Output Format
One of the challenges to be solved when integrating Conduit with other systems, such as Kafka Connect and Debezium, is the data format. This is present in situations where raw data needs to be written, for example when writing messages to Kafka. By default, Conduit uses the OpenCDC format. Conduit also makes it possible to change the output format so that the data can be consumed by other systems.
Configuring different output formats is possible for connectors which use Conduit SDK's default middleware. Please consult the connector's documentation to confirm the feature is available.
The output format is configured at the level of a destination connector. This implies that different connectors in the same pipeline can use different formats.
Configuration parameters
There are two connector configuration parameters which control the output format:
sdk.record.format
: used to choose the format itselfsdk.record.format.options
: used to configure the specifics of the chosen format.
Available formats
Most formats come in the form of name/encoding
. name
is the name of the format and through that we control the
structure of the output. encoding
is the encoding used for the structure created by the converter.
Currently, a json
encoding is supported. More encoders are planned in future (e.g. Avro, Parquet, ...)
opencdc/json
This is the default format. An extensive description of this format is available here.
Options
None.
debezium/json
Generates output compatible with Debezium connectors.
Options
debezium.schema.name
(Optional)
Name of schema to be used in converted Debezium records.
Default value: none
debezium.rawData.key
(Optional)
If the record to be converted doesn't contain a structured payload or its payload cannot be parsed as JSON, then this key defines the field into which the "raw" payload data will be put.
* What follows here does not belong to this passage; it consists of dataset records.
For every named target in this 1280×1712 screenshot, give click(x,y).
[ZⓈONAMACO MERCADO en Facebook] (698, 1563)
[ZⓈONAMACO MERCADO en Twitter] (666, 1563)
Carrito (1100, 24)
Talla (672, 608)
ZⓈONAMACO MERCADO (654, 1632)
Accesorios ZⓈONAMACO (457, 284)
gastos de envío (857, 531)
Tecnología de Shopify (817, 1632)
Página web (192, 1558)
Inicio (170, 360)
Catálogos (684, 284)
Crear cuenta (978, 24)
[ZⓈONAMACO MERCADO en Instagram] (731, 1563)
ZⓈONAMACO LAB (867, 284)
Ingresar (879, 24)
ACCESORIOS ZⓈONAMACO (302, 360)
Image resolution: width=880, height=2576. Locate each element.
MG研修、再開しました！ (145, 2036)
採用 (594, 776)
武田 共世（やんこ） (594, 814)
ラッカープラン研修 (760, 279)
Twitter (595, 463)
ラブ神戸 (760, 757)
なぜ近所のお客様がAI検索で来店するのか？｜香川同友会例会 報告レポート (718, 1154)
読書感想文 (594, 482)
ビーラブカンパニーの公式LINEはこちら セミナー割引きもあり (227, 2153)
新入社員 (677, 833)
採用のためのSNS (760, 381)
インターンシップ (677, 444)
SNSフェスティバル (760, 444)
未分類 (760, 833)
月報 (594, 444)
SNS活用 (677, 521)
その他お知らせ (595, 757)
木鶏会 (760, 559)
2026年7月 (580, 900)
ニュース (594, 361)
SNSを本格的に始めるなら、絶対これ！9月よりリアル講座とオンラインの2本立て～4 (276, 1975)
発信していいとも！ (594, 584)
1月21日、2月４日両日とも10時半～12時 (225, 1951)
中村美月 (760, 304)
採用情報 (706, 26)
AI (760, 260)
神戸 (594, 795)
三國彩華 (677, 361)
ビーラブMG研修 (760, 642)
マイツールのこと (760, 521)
Default value: opencdc.rawData
template
The user gets full control over the output format by using Go templates. The value
provided to the template is a
sdk.Record,
so the template has access to all its fields (e.g. .Position
, .Key
, .Metadata
, and so on). We also inject all
template functions provided by sprig to make it easier to write templates.
Options
The only option for this formatter is Go template itself, as described here.
Examples
Example 1: A pipeline with a Debezium record formatter
The following pipeline has a generator source and a file destination. We use the debezium/json
record formatter so
that the file destination outputs the records in the Debezium format. Additionally, we set the schema name to
be employee
by setting the format options to debezium.schema.name=employee
.
version: 2.2
pipelines:
- id: pipeline1
status: running
name: pipeline1
description: 'A pipeline with a Debezium record formatter'
connectors:
- id: source1
type: source
plugin: builtin:generator
name: source1
settings:
recordCount: "10"
readTime: "1s"
format.options: "name:string,company:string"
format.type: "structured"
- id: destination1
type: destination
plugin: "builtin:file"
name: destination1
settings:
sdk.record.format: "debezium/json"
sdk.record.format.options: 'debezium.schema.name=employee'
path: /tmp/file-destination.txt
If you run this pipeline and tail
the destination file, you'll see something like this:
{
"schema": {
"type": "struct",
"name": "employee",
"fields": [
// omitted for brevity
]
},
"payload": {
"before": null,
"after": {
"company": "string 3cea28f1-8ec2-4035-b4d3-790a9239feb3",
"name": "string 8fbbbf0c-aaaa-499f-b145-ac5345c8c067"
},
"source": {
"conduit.source.connector.id": "pipeline1:source1",
"opencdc.readAt": "1680796794653155968",
"opencdc.version": "v1"
},
"op": "c",
"ts_ms": 1680796794653,
"transaction": null
}
}
Example 2: A pipeline with a template record formatter
The following pipeline has a generator source and a file destination. The generator source produces records which have
a name
field and a company
field. In this pipeline, we use the template
record formatter to extract only the
id
field and then prefix it with employee ID
.
version: 2.2
pipelines:
- id: pipeline1
status: running
name: pipeline1
description: 'A pipeline with a template record formatter'
connectors:
- id: source1
type: source
plugin: builtin:generator
name: source1
settings:
recordCount: "3"
readTime: "1s"
format.options: "id:int,name:string,company:string"
format.type: "structured"
- id: destination1
type: destination
plugin: "builtin:file"
name: destination1
settings:
sdk.record.format: template
# print only the payload, format it as a string (normally it's a byte slice)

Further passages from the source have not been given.